● What needs to be done
Word for word, return every record that follows.

● Records shown

..............................

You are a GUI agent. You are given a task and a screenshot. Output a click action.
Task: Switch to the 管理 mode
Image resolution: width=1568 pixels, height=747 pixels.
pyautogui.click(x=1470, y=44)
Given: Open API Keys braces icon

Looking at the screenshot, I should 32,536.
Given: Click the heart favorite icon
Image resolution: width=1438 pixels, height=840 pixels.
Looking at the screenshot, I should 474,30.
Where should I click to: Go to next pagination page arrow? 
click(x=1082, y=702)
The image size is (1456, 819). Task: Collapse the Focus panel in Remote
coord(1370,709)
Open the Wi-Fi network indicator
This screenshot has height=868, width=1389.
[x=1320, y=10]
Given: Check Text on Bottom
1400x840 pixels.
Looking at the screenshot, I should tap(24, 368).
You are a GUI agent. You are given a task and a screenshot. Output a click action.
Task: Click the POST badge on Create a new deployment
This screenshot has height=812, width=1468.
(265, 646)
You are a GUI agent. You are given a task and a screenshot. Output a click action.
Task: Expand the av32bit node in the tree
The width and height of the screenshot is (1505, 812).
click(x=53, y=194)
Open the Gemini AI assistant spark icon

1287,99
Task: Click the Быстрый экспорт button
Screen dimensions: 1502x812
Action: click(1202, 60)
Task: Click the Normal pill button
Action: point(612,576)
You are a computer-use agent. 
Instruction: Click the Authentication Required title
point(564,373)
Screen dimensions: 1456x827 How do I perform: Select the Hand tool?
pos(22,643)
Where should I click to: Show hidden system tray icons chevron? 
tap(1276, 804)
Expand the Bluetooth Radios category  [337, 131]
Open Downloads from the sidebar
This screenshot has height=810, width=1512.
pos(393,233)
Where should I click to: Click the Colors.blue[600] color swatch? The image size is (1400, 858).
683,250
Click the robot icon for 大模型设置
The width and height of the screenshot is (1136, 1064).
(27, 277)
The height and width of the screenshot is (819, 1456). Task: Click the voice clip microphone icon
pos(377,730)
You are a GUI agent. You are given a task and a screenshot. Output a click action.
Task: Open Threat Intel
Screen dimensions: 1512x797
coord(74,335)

..............................

● Answer to the problem
You are a GUI agent. You are given a task and a screenshot. Output a click action.
Task: Switch to the 管理 mode
Image resolution: width=1568 pixels, height=747 pixels.
pyautogui.click(x=1470, y=44)
Given: Open API Keys braces icon

Looking at the screenshot, I should 32,536.
Given: Click the heart favorite icon
Image resolution: width=1438 pixels, height=840 pixels.
Looking at the screenshot, I should 474,30.
Where should I click to: Go to next pagination page arrow? 
click(x=1082, y=702)
The image size is (1456, 819). Task: Collapse the Focus panel in Remote
coord(1370,709)
Open the Wi-Fi network indicator
This screenshot has height=868, width=1389.
[x=1320, y=10]
Given: Check Text on Bottom
1400x840 pixels.
Looking at the screenshot, I should tap(24, 368).
You are a GUI agent. You are given a task and a screenshot. Output a click action.
Task: Click the POST badge on Create a new deployment
This screenshot has height=812, width=1468.
(265, 646)
You are a GUI agent. You are given a task and a screenshot. Output a click action.
Task: Expand the av32bit node in the tree
The width and height of the screenshot is (1505, 812).
click(x=53, y=194)
Open the Gemini AI assistant spark icon

1287,99
Task: Click the Быстрый экспорт button
Screen dimensions: 1502x812
Action: click(1202, 60)
Task: Click the Normal pill button
Action: point(612,576)
You are a computer-use agent. 
Instruction: Click the Authentication Required title
point(564,373)
Screen dimensions: 1456x827 How do I perform: Select the Hand tool?
pos(22,643)
Where should I click to: Show hidden system tray icons chevron? 
tap(1276, 804)
Expand the Bluetooth Radios category  [337, 131]
Open Downloads from the sidebar
This screenshot has height=810, width=1512.
pos(393,233)
Where should I click to: Click the Colors.blue[600] color swatch? The image size is (1400, 858).
683,250
Click the robot icon for 大模型设置
The width and height of the screenshot is (1136, 1064).
(27, 277)
The height and width of the screenshot is (819, 1456). Task: Click the voice clip microphone icon
pos(377,730)
You are a GUI agent. You are given a task and a screenshot. Output a click action.
Task: Open Threat Intel
Screen dimensions: 1512x797
coord(74,335)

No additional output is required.